The Committee has implemented general policies relating to grants of stock and other awards and these policies also apply to our executive officers. Specifically, the Committee has determined that stock options shall only be granted on the first Tuesday of each month. The Committee determined that RSUs would be granted quarterly on February 25th, May 25th, August 25th and November 25th. If the market is closed on the pre-selected grant date, the grant date will be the next trading day the market is open. However, if a member of the Committee has not provided his approval before the pre-selected grant date then the grant date will become the date the last Committee member provides his approval. Grants are only approved at a properly constituted meeting of the Committee or by electronic unanimous written consent of the Committee members. All required documentation, including the recommended recipients and grant amounts, is sent by management, approved in advance by the Chief Executive Officer, and received by the Committee typically several days prior to the pre-selected grant date. The Committee has pre-set guidelines for award recommendations for new-hire, promotion, and annual performance grants by position level (as individual contributors or members of management). Grant recommendations that exceed these guidelines are highlighted and explained to the Committee. The Committee may deviate from management’s recommendations prior to approving the grant. All stock option grants have a per share exercise price equal to closing price of the PMC’s common stock on the NASDAQ Global Select Market on the date of grant. In fiscal 2009, all equity awards were approved by electronic unanimous written consent approved in advance of the pre-selected grant date so that all awards were made on the pre-selected grant date (or the next trading day thereafter if the market was closed on the pre-selected grant date).

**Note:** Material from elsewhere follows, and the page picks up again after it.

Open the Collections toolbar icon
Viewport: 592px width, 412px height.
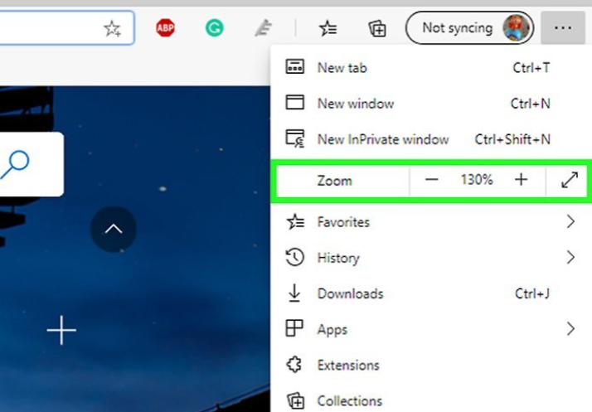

Monthly grants for newly hired and promoted employees are considered valuable to support ongoing hiring and incentive objectives to remain competitive and to concentrate the administrative activities on a single day. In fiscal 2010, PMC expects to continue to make monthly stock option grants and quarterly RSU grants (or tax equivalent securities) in accordance with the pre-selected dates and in the same manner as identified above.
Because PMC grants options on a monthly basis and RSUs on a quarterly basis, each on predetermined dates, equity compensation awards to executive officers may be made prior to the release of material nonpublic information that may result in an increase in the price of PMC’s common stock, such as a significant positive earnings announcement. Management and the Committee believe that consistency in grant dates for equity compensation awards is paramount. Given PMC’s ongoing hiring efforts in a competitive job market and the historical volatility of its stock trading price, management and the Committee believe that it is important to grant equity incentive awards as close as possible to the start-date of newly hired employees. Option awards provided in connection with PMC’s annual performance review of eligible employees, including executive officers hired before October 1st of the previous year, are generally granted on the first Tuesday of March in connection with the regularly monthly grant schedule. Equity awards associated with the 2010 performance review will be made as follows: stock option awards will be granted April 6, 2010 and RSU grants will be made on May 25, 2010.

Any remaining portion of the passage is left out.